Records contained in a dataset
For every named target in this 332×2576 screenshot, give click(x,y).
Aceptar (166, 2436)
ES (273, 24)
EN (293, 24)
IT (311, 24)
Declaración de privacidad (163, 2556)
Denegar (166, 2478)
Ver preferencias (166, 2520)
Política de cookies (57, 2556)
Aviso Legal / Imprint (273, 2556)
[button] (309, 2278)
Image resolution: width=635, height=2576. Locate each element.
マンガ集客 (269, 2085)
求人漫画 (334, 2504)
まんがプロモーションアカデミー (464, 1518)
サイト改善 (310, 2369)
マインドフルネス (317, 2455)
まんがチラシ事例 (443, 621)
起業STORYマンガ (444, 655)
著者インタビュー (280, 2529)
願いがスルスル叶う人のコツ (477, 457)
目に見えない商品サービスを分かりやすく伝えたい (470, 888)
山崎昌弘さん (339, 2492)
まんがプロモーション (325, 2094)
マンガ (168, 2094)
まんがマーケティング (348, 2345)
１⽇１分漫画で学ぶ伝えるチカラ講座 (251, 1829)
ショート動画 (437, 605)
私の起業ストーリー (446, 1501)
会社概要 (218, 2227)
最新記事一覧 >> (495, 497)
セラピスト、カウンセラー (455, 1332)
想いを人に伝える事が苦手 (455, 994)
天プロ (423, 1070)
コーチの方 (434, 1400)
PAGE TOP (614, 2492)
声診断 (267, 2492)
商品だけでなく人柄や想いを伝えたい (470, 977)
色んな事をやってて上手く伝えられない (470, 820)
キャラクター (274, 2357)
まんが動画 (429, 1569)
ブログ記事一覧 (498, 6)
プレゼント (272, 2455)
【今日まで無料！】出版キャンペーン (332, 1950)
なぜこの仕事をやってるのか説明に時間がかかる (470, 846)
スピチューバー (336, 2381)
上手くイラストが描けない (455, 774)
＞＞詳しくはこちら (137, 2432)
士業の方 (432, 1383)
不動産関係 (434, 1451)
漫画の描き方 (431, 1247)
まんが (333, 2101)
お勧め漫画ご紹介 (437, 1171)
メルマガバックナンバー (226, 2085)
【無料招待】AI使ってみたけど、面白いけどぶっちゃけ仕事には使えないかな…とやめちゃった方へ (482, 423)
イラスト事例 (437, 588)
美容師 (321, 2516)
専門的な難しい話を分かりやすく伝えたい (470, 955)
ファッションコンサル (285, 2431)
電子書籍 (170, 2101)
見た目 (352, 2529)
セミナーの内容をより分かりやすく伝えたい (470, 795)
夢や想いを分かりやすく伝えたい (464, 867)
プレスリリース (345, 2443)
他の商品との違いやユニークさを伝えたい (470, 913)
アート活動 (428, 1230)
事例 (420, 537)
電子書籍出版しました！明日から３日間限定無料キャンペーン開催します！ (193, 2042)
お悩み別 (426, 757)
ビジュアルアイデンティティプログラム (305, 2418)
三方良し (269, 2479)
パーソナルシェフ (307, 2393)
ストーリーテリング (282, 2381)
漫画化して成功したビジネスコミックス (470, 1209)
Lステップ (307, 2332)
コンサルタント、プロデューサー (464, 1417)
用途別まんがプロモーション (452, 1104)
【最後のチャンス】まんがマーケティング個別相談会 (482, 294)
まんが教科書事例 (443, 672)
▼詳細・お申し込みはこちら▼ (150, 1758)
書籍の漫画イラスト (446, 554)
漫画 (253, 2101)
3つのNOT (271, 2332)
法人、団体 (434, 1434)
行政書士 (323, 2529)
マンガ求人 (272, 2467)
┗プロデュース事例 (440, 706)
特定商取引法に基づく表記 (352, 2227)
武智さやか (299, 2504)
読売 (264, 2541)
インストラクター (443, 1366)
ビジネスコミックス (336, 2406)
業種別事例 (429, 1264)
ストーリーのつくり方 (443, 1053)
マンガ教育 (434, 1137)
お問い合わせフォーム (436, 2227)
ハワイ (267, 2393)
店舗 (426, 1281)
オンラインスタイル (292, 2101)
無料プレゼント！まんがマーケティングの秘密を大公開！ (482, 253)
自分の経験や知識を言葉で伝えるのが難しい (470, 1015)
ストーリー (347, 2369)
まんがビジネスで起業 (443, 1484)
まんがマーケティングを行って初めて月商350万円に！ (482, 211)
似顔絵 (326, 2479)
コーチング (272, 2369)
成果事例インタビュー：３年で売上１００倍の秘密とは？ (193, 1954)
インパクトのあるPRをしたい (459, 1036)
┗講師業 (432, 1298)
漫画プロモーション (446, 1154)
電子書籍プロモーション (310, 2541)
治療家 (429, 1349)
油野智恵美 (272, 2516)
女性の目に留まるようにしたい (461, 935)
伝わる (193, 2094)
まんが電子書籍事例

TASK INSTRUCTIONS: An exact copy of the lines above, from the one containing "[button] (309, 2278)" through the one containing "私の起業ストーリー (446, 1501)", is the whole of the answer.

TASK SOLUTION:
[button] (309, 2278)
Image resolution: width=635, height=2576. Locate each element.
マンガ集客 (269, 2085)
求人漫画 (334, 2504)
まんがプロモーションアカデミー (464, 1518)
サイト改善 (310, 2369)
マインドフルネス (317, 2455)
まんがチラシ事例 (443, 621)
起業STORYマンガ (444, 655)
著者インタビュー (280, 2529)
願いがスルスル叶う人のコツ (477, 457)
目に見えない商品サービスを分かりやすく伝えたい (470, 888)
山崎昌弘さん (339, 2492)
まんがプロモーション (325, 2094)
マンガ (168, 2094)
まんがマーケティング (348, 2345)
１⽇１分漫画で学ぶ伝えるチカラ講座 (251, 1829)
ショート動画 (437, 605)
私の起業ストーリー (446, 1501)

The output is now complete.